■ WORK TO COMPLETE ■
Every line from the one containing "The width and" to the end of the records below should be returned exactly; pictures are to be dropped.
GIVEN DATA below:
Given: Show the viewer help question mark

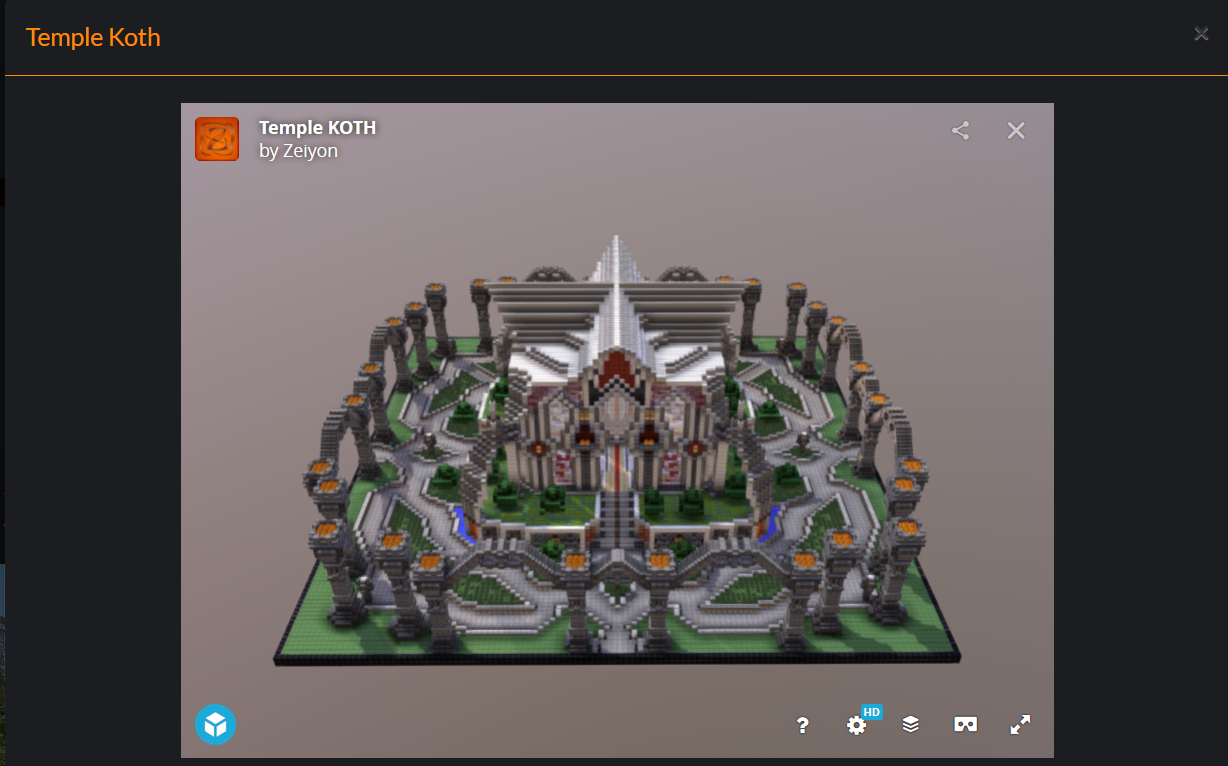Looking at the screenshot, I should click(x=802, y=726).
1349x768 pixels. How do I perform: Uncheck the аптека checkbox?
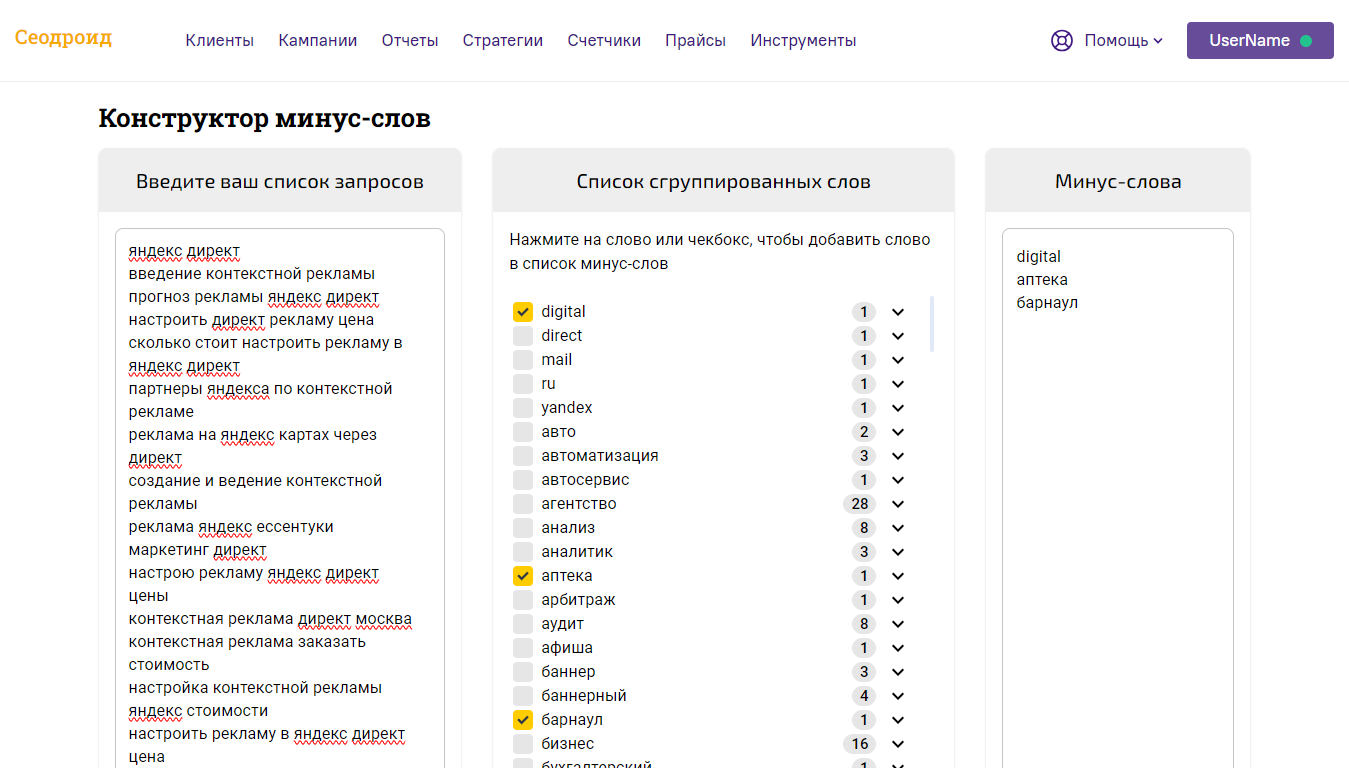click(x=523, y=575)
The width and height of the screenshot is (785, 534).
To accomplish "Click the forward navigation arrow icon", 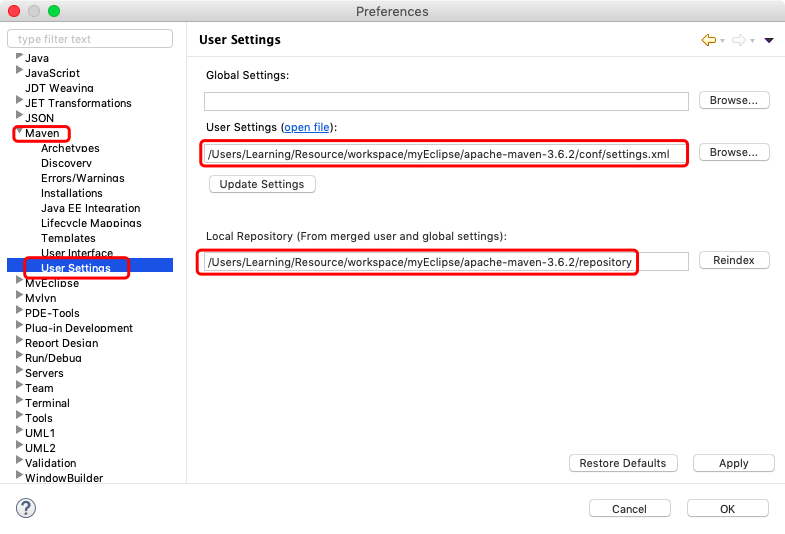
End of GIVEN DATA.
■ THE COMPLETED TASK ■
The width and height of the screenshot is (785, 534).
To accomplish "Click the forward navigation arrow icon", 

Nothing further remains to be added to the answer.